A Arquitetura do Som Híbrido
A progressão do setlist, que abre com "Call Of The Void" e culmina em faixas como "Promised Land", abandona a curva de energia utilitária desenhada para as pistas de dança em favor de um arco narrativo contínuo. Ao executar o álbum na íntegra e em ordem cronológica, Monolink exige do público a atenção sustentada de um concerto tradicional, subvertendo a lógica de consumo fragmentado imposta pelas plataformas de streaming. A direção de fotografia de Maximilian Duwe captura essa dinâmica ao focar na interação física do artista com seus instrumentos, desmistificando a produção eletrônica.
Em uma perspectiva histórica, essa abordagem contrasta diretamente com o distanciamento clínico de pioneiros como Kraftwerk ou com a opacidade dos produtores de techno de Detroit dos anos 1990. Se no passado a máquina era a protagonista absoluta e o humano um mero operador, o formato de Monolink inverte a hierarquia. A guitarra e a voz atuam como âncoras acústicas essenciais, enquanto os sintetizadores e sequenciadores funcionam como infraestrutura de suporte. A tecnologia serve rigorosamente à canção.
A iluminação desenhada por Damian Mohr e a luz natural do fim de verão berlinense criam uma cenografia orgânica que dialoga com essa estética híbrida. Ao retirar a música eletrônica da escuridão artificial de clubes institucionais como Berghain ou Tresor, a performance expõe o som à imprevisibilidade do ambiente aberto, reforçando o caráter visceral de faixas como "Avalanche" e "Mesmerized".
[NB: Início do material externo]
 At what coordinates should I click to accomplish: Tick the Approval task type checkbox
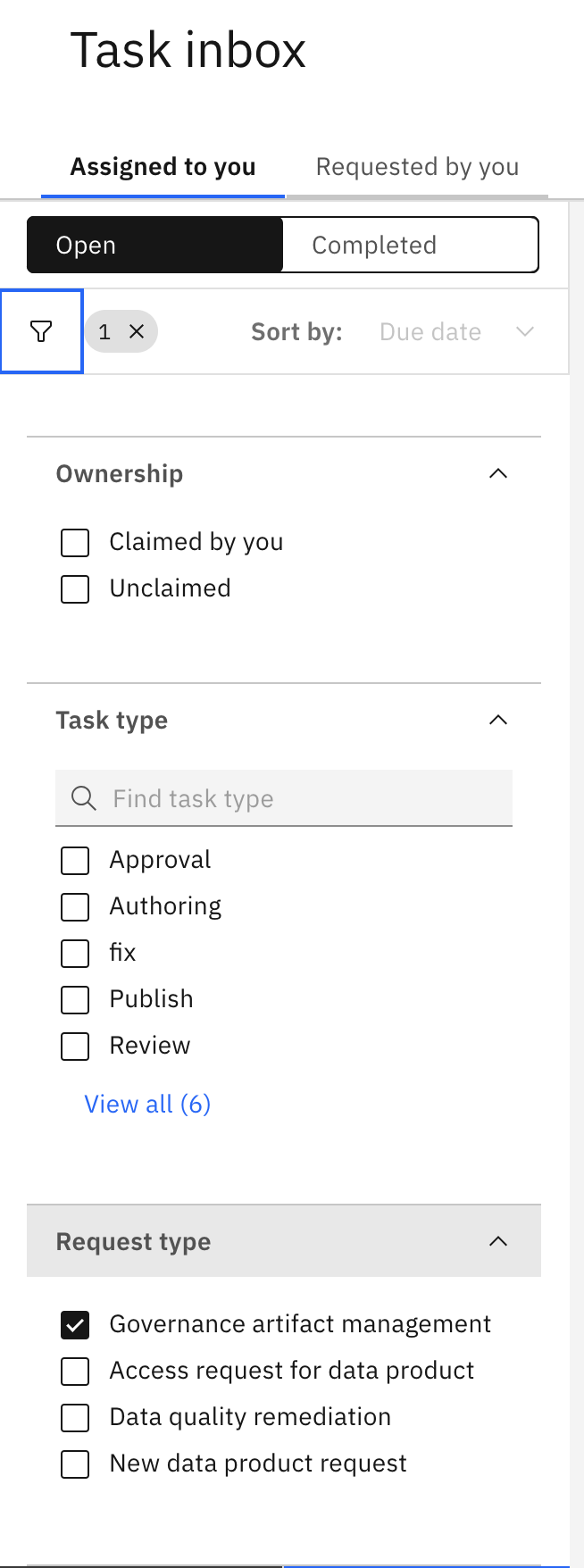tap(75, 860)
O Palco Como Resistência Urbana
A escolha do Holzmarkt '25 como locação para este registro inaugural carrega um peso institucional e político que não pode ser ignorado. Erguido às margens do rio Spree, sobre as cinzas do lendário Bar 25, o complexo é uma cooperativa urbana que atua como um dos últimos redutos de resistência cultural contra a gentrificação acelerada do distrito de Friedrichshain-Kreuzberg. O espaço representa um modelo de desenvolvimento alternativo frente à intensa especulação imobiliária corporativa que tem engolido áreas históricas de Berlim nos últimos dez anos.
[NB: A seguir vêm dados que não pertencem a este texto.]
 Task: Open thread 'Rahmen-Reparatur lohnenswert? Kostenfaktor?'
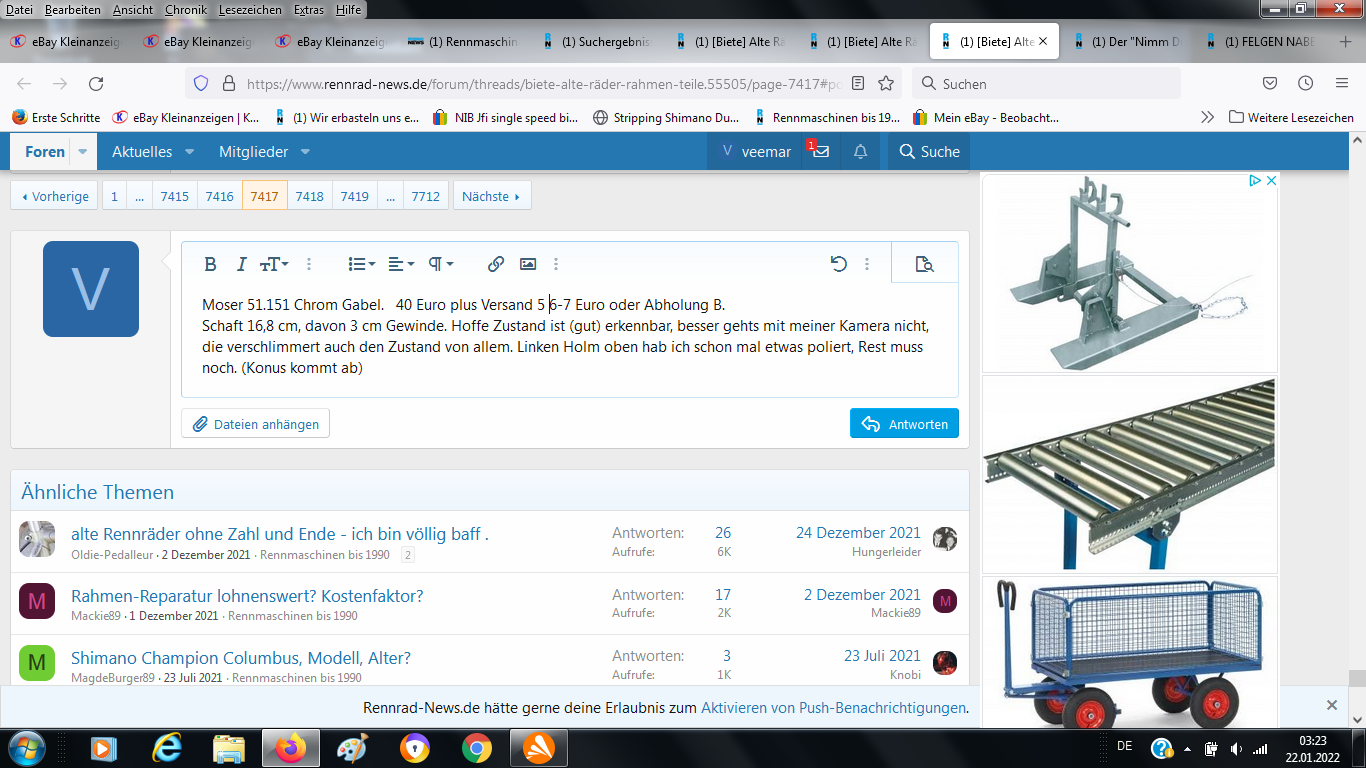(x=247, y=596)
Ao ancorar o lançamento de The Beauty Of It All neste território específico, Monolink insere sua obra em um contexto de economia criativa baseada na comunidade local. O contraste é evidente quando comparado às turnês de arena completamente assépticas de grandes nomes do EDM comercial, onde o espaço é apenas um contêiner intercambiável. No Holzmarkt, o ambiente atua como um coautor da performance. O ruído da cidade, a arquitetura de madeira reaproveitada e a proximidade física do público não são falhas na captação, mas elementos fundamentais de autenticidade.
O encerramento do set com "Once I Understood" cristaliza essa relação íntima entre som e espaço. A estratégia de lançar uma performance contínua em vídeo sinaliza que o capital cultural na música eletrônica moderna não reside mais apenas na obscuridade do underground, mas na intencionalidade do formato. O vídeo deixa de ser um mero clipe promocional para se tornar um artefato histórico de um espaço urbano sob constante ameaça.
A sessão de Monolink no Holzmarkt evidencia que a maturidade da música eletrônica passa necessariamente por um retorno à fisicalidade. Enquanto algoritmos otimizam a distribuição de faixas isoladas, a performance contínua e enraizada em um espaço urbano com peso histórico se consolida como o principal diferencial competitivo de um artista. O que permanece em aberto é a sustentabilidade desse modelo: a capacidade de Berlim de manter ecossistemas como o Holzmarkt vivos determinará se essas convergências orgânicas continuarão possíveis ou se tornarão apenas relíquias digitais de uma era passada.